§ Request
Render the lines of the rows below, from the first line through the line containing "[x=22, y=96]", inclusive, as a JSON list of strings with one string per line and blank lines omitted.

○ ○ ○

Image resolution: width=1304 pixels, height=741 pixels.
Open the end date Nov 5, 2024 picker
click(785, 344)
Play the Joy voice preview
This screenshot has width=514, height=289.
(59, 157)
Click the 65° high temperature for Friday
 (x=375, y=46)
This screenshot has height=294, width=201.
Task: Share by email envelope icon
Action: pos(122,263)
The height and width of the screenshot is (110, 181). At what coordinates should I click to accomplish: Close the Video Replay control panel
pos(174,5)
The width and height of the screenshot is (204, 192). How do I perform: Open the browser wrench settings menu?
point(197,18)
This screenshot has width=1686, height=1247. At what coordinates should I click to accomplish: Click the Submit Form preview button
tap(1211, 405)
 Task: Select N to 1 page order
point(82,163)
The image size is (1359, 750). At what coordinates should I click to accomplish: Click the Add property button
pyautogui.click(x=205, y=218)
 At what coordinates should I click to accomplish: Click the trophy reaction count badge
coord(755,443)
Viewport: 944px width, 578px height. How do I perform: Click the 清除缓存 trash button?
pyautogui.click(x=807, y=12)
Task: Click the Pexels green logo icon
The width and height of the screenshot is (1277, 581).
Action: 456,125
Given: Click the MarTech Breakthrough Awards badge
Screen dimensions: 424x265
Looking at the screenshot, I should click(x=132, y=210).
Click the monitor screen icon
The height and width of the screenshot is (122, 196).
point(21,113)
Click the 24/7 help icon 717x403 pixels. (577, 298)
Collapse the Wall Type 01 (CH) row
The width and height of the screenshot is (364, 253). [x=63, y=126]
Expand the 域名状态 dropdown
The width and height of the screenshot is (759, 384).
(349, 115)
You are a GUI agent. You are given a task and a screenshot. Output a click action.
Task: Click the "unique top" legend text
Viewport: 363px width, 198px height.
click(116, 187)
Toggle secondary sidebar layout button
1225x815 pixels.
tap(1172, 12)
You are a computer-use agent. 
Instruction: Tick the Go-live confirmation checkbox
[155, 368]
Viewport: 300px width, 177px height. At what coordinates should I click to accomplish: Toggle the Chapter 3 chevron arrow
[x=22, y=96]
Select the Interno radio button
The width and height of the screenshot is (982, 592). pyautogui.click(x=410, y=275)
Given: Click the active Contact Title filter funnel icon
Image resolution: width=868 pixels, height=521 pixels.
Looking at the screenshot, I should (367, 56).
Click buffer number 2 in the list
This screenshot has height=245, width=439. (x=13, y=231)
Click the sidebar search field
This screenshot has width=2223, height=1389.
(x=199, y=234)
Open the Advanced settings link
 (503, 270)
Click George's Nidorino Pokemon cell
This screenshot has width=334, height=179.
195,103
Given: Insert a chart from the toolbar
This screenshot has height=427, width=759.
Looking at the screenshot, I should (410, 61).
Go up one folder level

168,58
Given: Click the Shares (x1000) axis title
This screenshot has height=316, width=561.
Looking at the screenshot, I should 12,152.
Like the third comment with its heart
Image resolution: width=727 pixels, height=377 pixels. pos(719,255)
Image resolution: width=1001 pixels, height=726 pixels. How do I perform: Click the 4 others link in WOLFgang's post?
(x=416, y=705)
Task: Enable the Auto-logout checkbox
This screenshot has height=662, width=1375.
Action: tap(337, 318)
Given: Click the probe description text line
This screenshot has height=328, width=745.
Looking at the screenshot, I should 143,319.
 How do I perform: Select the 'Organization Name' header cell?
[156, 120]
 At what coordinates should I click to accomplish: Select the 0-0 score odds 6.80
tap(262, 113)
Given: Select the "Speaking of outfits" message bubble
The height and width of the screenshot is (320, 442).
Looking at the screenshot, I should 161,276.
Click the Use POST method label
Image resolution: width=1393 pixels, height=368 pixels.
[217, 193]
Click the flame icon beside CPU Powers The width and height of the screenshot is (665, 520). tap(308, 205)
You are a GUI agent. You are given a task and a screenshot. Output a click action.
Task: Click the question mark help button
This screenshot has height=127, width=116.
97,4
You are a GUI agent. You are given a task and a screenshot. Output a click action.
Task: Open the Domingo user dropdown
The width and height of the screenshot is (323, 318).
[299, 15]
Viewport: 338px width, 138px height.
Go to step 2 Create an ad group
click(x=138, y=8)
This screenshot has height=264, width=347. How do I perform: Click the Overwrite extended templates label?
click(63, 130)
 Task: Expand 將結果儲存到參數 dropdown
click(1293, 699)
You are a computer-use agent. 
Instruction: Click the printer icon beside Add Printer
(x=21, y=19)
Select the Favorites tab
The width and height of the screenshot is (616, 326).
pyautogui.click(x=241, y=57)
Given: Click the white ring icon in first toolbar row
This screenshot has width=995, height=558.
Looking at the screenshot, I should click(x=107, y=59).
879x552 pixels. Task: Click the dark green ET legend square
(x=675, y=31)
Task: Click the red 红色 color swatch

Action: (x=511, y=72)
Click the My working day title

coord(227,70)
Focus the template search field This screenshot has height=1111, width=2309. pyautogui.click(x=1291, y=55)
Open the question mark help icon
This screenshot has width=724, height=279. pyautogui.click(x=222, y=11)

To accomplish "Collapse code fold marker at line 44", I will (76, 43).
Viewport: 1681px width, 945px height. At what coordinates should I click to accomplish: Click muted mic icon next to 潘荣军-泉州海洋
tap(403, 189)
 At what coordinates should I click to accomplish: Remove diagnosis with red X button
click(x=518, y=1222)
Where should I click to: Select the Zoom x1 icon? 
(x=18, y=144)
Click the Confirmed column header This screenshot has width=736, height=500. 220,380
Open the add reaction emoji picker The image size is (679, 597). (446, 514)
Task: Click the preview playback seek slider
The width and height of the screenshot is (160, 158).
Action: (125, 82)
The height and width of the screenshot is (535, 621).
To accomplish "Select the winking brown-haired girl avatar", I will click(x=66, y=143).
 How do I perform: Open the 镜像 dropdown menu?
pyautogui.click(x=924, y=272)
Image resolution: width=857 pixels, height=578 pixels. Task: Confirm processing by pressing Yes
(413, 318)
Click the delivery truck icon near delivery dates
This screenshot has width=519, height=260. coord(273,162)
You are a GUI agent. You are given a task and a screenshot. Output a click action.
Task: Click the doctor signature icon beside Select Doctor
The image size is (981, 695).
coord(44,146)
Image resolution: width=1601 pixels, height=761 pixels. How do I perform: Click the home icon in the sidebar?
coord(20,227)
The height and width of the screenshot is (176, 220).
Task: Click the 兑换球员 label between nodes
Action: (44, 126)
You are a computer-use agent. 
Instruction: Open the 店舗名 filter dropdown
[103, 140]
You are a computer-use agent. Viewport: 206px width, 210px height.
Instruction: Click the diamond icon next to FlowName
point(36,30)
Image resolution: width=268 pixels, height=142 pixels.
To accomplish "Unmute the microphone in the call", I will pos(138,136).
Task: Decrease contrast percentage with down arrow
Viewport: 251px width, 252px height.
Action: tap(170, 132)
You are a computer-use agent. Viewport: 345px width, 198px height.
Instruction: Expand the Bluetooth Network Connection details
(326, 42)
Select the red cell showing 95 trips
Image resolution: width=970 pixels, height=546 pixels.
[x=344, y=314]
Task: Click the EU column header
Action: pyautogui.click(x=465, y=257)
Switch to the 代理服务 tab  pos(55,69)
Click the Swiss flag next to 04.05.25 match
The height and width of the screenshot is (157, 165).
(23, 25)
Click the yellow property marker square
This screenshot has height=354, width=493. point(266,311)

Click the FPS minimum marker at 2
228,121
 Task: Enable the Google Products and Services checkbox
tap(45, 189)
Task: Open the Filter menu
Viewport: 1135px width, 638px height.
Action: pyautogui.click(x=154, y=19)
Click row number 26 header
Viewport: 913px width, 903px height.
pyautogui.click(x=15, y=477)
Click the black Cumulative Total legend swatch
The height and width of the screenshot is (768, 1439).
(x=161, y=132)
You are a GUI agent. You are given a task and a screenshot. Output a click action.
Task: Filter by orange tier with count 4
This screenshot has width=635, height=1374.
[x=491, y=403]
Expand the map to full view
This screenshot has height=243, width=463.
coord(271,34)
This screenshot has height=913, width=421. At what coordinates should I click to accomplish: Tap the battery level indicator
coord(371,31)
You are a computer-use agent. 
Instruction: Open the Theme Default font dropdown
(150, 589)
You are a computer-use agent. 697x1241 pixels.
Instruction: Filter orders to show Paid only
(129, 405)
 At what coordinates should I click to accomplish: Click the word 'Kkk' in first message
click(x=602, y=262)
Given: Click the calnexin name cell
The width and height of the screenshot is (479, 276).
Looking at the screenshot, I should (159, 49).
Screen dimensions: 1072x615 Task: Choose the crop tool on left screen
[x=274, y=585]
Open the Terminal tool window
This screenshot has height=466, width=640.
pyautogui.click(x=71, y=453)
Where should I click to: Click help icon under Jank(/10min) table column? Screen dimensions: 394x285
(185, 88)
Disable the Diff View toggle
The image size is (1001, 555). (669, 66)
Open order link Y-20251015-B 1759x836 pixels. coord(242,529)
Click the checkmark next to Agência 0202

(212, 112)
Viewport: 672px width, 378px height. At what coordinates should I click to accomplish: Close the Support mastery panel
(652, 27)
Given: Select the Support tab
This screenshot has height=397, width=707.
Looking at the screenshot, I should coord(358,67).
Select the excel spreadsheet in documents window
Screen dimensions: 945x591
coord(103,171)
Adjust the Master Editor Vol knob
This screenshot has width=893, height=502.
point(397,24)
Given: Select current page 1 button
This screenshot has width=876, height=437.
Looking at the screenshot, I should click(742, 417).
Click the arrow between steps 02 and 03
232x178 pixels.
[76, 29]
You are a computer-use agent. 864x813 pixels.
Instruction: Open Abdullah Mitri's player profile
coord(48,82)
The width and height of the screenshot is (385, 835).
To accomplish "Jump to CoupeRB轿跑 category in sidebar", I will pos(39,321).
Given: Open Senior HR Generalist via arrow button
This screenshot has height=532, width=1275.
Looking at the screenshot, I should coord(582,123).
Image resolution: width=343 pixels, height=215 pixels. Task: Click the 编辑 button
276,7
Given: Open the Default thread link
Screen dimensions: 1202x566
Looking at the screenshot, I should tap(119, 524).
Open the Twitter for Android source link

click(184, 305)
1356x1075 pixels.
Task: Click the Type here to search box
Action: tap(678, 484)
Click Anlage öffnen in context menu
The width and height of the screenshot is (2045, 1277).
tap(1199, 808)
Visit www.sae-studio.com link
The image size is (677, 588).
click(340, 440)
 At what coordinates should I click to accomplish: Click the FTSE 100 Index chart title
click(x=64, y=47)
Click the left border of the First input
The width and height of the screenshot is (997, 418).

○ ○ ○

§ The solution
[
  "Image resolution: width=1304 pixels, height=741 pixels.",
  "Open the end date Nov 5, 2024 picker",
  "click(785, 344)",
  "Play the Joy voice preview",
  "This screenshot has width=514, height=289.",
  "(59, 157)",
  "Click the 65° high temperature for Friday",
  " (x=375, y=46)",
  "This screenshot has height=294, width=201.",
  "Task: Share by email envelope icon",
  "Action: pos(122,263)",
  "The height and width of the screenshot is (110, 181). At what coordinates should I click to accomplish: Close the Video Replay control panel",
  "pos(174,5)",
  "The width and height of the screenshot is (204, 192). How do I perform: Open the browser wrench settings menu?",
  "point(197,18)",
  "This screenshot has width=1686, height=1247. At what coordinates should I click to accomplish: Click the Submit Form preview button",
  "tap(1211, 405)",
  " Task: Select N to 1 page order",
  "point(82,163)",
  "The image size is (1359, 750). At what coordinates should I click to accomplish: Click the Add property button",
  "pyautogui.click(x=205, y=218)",
  " At what coordinates should I click to accomplish: Click the trophy reaction count badge",
  "coord(755,443)",
  "Viewport: 944px width, 578px height. How do I perform: Click the 清除缓存 trash button?",
  "pyautogui.click(x=807, y=12)",
  "Task: Click the Pexels green logo icon",
  "The width and height of the screenshot is (1277, 581).",
  "Action: 456,125",
  "Given: Click the MarTech Breakthrough Awards badge",
  "Screen dimensions: 424x265",
  "Looking at the screenshot, I should click(x=132, y=210).",
  "Click the monitor screen icon",
  "The height and width of the screenshot is (122, 196).",
  "point(21,113)",
  "Click the 24/7 help icon 717x403 pixels. (577, 298)",
  "Collapse the Wall Type 01 (CH) row",
  "The width and height of the screenshot is (364, 253). [x=63, y=126]",
  "Expand the 域名状态 dropdown",
  "The width and height of the screenshot is (759, 384).",
  "(349, 115)",
  "You are a GUI agent. You are given a task and a screenshot. Output a click action.",
  "Task: Click the \"unique top\" legend text",
  "Viewport: 363px width, 198px height.",
  "click(116, 187)",
  "Toggle secondary sidebar layout button",
  "1225x815 pixels.",
  "tap(1172, 12)",
  "You are a computer-use agent. ",
  "Instruction: Tick the Go-live confirmation checkbox",
  "[155, 368]",
  "Viewport: 300px width, 177px height. At what coordinates should I click to accomplish: Toggle the Chapter 3 chevron arrow",
  "[x=22, y=96]"
]